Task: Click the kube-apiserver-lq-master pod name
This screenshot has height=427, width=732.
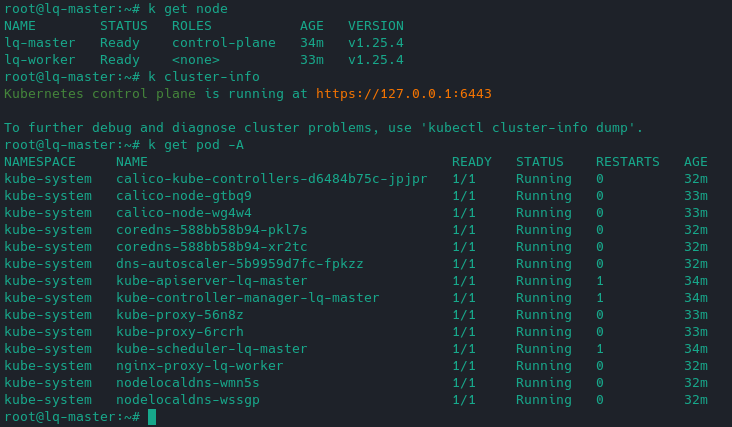Action: click(x=211, y=281)
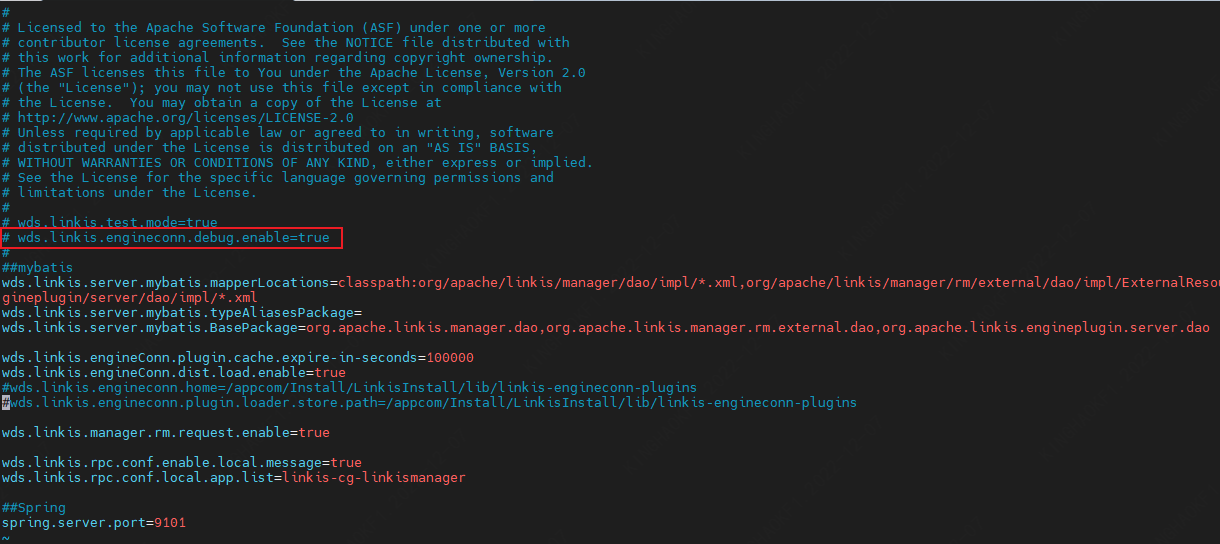Image resolution: width=1220 pixels, height=544 pixels.
Task: Place cursor after typeAliasesPackage equals sign
Action: 363,313
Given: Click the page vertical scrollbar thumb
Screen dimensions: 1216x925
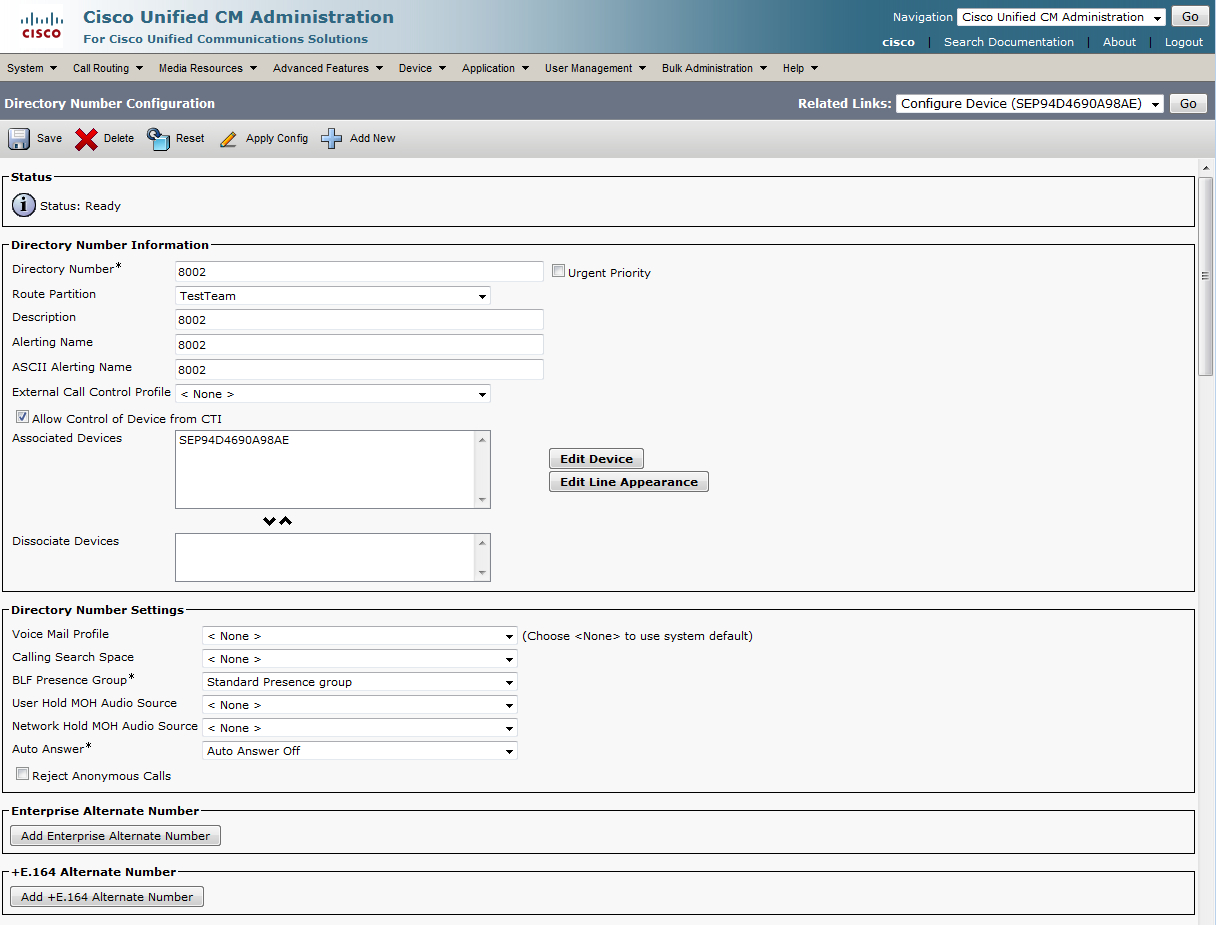Looking at the screenshot, I should coord(1205,275).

WHAT YOU NEED TO DO :: Nothing but the lines from the one containing "Given: Click the" through the end of the entries should be written out, exactly and without pictures.

TASK OUTPUT ::
Given: Click the page vertical scrollbar thumb
Screen dimensions: 1216x925
Looking at the screenshot, I should coord(1205,275).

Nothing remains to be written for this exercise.